Ora, grazie a questa pietra d’inciampo, tutti i distratti passanti sapranno che qui visse.
Ciao, zia Daria, e zikhronà livrakhà, che il tuo ricordo sia di benedizione.
(Daniel Vogelmann, figlio di Albana Mondolfi)
In aggiunta a quanto detto da Daniel posso raccontare alcuni ricordi che mi ha trasmesso mia madre Fausta Forti, oggi novantenne. Fausta è la più giovane dei figli di Gustavo Forti, figlio a sua volta di Fanny Bauer, sorella di Fortunato.

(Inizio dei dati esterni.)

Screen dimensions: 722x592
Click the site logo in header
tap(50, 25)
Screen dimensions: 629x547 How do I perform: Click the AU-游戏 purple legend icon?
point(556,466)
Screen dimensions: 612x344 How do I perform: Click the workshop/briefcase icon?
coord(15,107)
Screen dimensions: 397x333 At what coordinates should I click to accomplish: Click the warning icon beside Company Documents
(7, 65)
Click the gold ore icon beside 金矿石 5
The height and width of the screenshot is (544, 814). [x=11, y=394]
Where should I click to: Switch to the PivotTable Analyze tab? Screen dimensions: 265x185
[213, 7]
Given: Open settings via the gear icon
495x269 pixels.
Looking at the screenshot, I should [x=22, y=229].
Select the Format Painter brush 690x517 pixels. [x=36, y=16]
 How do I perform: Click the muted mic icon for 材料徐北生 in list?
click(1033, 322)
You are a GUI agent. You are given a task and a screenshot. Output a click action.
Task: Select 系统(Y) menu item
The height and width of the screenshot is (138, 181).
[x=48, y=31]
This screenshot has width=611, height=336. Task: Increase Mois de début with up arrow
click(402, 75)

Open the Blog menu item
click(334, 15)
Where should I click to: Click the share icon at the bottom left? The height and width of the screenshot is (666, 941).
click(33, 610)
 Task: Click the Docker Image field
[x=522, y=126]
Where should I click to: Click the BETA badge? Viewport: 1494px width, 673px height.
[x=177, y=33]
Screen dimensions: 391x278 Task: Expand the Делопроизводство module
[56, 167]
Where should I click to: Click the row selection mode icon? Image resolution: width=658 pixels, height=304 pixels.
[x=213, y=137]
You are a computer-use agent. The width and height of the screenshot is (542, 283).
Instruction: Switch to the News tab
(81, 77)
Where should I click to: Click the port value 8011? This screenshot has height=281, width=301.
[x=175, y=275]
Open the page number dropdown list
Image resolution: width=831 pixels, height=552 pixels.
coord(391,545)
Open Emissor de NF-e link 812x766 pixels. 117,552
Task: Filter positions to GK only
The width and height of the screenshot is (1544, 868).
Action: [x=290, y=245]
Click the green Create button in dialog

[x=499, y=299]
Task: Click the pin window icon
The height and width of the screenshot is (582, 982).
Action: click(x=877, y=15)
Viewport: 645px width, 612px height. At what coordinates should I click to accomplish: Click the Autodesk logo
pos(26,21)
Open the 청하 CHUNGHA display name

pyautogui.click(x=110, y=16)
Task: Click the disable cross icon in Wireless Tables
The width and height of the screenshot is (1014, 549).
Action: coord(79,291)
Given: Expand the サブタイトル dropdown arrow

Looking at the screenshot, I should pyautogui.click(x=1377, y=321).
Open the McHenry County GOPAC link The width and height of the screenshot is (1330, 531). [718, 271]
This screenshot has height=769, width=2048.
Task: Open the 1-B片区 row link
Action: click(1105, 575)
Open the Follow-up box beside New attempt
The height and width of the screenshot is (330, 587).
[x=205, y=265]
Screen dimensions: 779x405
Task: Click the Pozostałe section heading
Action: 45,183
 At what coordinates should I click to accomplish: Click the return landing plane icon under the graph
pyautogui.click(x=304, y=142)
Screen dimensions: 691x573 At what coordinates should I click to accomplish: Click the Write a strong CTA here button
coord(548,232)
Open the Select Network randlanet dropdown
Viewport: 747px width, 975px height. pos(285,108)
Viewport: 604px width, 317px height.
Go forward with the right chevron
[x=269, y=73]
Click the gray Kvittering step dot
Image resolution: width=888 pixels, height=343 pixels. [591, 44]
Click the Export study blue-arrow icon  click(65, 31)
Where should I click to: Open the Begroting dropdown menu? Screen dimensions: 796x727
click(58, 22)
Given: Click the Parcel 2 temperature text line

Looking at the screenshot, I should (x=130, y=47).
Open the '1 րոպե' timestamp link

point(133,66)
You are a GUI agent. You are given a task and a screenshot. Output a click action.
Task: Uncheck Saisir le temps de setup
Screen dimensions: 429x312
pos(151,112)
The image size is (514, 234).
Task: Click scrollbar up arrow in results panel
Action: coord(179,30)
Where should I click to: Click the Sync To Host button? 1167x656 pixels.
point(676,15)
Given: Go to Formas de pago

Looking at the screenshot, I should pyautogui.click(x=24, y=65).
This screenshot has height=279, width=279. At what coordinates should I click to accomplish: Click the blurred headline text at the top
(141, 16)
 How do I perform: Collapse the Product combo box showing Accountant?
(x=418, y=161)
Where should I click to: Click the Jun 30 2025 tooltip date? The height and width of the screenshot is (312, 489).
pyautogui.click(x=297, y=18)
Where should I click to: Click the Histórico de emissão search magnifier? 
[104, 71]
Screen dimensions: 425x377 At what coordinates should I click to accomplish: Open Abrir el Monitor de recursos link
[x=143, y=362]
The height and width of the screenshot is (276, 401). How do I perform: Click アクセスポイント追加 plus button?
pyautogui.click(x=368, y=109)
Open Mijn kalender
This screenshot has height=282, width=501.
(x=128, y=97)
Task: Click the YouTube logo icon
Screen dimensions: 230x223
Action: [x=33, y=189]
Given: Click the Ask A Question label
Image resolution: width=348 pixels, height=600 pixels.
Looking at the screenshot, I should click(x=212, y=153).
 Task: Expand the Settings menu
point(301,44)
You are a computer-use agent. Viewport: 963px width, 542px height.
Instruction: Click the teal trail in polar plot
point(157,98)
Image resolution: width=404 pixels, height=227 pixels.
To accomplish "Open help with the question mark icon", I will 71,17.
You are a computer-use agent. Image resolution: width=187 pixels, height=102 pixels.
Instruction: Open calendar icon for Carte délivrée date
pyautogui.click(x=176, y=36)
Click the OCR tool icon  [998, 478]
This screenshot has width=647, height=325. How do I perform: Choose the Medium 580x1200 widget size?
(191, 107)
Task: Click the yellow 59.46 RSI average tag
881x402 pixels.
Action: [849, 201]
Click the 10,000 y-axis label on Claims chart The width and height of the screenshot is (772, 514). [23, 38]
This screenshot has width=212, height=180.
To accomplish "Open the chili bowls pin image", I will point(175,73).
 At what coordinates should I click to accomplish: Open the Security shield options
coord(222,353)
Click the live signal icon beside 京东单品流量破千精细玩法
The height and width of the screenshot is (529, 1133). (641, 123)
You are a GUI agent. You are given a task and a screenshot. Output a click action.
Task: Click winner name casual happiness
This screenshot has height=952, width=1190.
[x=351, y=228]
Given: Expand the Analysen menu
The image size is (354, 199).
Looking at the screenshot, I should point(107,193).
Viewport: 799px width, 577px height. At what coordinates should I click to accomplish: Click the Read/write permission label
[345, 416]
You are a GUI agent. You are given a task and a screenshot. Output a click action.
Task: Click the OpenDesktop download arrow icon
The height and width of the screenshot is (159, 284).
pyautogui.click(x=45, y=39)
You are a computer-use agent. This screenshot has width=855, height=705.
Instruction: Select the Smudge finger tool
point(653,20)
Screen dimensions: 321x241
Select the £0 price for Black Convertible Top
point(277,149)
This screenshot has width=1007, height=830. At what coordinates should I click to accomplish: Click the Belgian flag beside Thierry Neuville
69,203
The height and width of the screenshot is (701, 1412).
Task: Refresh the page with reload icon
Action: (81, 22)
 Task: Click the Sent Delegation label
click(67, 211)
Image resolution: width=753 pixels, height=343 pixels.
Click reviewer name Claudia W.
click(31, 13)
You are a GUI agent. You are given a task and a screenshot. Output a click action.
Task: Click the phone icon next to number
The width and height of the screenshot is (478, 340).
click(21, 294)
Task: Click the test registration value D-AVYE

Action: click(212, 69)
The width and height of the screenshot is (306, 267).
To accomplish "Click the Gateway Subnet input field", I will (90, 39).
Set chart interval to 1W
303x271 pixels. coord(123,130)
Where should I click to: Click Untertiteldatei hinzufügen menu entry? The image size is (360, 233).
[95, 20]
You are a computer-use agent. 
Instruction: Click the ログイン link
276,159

Quando la famiglia di Gustavo, che si era trasferita a Milano da Bologna in seguito al licenziamento del nonno dalla Montecatini per le leggi razziali del 38, andava a trovare i nonni a Firenze, una tappa d’obbligo era andare a trovare la zia Daria e la sorella Amelia.
Nei suoi ricordi di bambina sono ancora molto presenti perché erano dolci e affettuose, se ne ricorda più ancora di sua nonna Fanny.
Una donna dolce e invalida, che l’inumanità degli assassini, come risulta dall’Archivio del Comunità di Firenze, per essere deportata fu fatta calare dalla finestra su una sedia.